--- Instructions for the task ---
Copy out, from the entries below, each line holding the string "agent".

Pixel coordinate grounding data
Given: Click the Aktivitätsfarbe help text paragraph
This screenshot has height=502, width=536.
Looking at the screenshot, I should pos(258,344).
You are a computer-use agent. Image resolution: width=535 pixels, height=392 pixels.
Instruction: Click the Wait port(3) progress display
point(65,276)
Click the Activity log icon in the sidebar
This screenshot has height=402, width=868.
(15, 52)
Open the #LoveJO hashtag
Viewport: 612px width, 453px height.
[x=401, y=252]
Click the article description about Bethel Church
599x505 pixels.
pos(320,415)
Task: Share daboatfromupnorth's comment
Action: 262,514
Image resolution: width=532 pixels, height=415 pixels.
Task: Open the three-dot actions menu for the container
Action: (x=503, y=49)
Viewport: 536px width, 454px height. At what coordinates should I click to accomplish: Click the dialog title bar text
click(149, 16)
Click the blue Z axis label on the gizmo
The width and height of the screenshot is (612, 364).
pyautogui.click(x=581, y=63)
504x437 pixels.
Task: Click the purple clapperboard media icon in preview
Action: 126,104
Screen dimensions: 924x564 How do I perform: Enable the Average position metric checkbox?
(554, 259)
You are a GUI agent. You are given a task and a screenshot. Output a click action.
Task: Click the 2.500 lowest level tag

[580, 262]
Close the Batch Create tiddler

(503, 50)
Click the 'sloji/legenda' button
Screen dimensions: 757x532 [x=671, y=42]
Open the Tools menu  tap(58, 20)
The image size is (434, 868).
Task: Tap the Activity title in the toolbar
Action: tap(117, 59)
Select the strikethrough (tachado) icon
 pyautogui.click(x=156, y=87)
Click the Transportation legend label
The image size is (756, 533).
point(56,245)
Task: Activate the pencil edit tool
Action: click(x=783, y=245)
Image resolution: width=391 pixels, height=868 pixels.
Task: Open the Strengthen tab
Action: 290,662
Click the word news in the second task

--- Solution ---
You are a computer-use agent. Image resolution: width=535 pixels, height=392 pixels.
You are a GUI agent. You are given a task and a screenshot. Output a click action.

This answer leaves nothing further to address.